*** Opening of Records for the exercise ***

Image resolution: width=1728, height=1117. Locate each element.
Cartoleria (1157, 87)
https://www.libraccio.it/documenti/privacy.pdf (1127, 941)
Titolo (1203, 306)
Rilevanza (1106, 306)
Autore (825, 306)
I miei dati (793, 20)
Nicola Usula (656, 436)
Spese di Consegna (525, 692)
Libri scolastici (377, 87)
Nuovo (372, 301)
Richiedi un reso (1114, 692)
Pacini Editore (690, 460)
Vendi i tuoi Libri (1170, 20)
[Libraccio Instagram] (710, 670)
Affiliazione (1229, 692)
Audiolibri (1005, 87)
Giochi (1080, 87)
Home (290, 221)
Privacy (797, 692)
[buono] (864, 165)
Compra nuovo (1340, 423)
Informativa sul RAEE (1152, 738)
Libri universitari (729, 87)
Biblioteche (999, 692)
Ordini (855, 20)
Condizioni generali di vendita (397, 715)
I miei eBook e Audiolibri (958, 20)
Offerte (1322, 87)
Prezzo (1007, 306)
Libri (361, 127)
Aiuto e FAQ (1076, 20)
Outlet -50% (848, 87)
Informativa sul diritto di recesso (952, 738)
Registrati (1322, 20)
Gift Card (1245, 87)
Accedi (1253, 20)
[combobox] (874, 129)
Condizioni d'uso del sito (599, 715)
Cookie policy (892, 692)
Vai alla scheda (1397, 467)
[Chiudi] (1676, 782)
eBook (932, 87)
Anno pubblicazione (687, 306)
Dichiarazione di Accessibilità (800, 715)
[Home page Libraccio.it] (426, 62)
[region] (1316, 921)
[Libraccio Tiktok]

*** Close of Records for the exercise ***

__What this task involves__:
Transcribe the material above in its entirety. Match it exactly.

__Your response__:
Image resolution: width=1728, height=1117. Locate each element.
Cartoleria (1157, 87)
https://www.libraccio.it/documenti/privacy.pdf (1127, 941)
Titolo (1203, 306)
Rilevanza (1106, 306)
Autore (825, 306)
I miei dati (793, 20)
Nicola Usula (656, 436)
Spese di Consegna (525, 692)
Libri scolastici (377, 87)
Nuovo (372, 301)
Richiedi un reso (1114, 692)
Pacini Editore (690, 460)
Vendi i tuoi Libri (1170, 20)
[Libraccio Instagram] (710, 670)
Affiliazione (1229, 692)
Audiolibri (1005, 87)
Giochi (1080, 87)
Home (290, 221)
Privacy (797, 692)
[buono] (864, 165)
Compra nuovo (1340, 423)
Informativa sul RAEE (1152, 738)
Libri universitari (729, 87)
Biblioteche (999, 692)
Ordini (855, 20)
Condizioni generali di vendita (397, 715)
I miei eBook e Audiolibri (958, 20)
Offerte (1322, 87)
Prezzo (1007, 306)
Libri (361, 127)
Aiuto e FAQ (1076, 20)
Outlet -50% (848, 87)
Informativa sul diritto di recesso (952, 738)
Registrati (1322, 20)
Gift Card (1245, 87)
Accedi (1253, 20)
[combobox] (874, 129)
Condizioni d'uso del sito (599, 715)
Cookie policy (892, 692)
Vai alla scheda (1397, 467)
[Chiudi] (1676, 782)
eBook (932, 87)
Anno pubblicazione (687, 306)
Dichiarazione di Accessibilità (800, 715)
[Home page Libraccio.it] (426, 62)
[region] (1316, 921)
[Libraccio Tiktok]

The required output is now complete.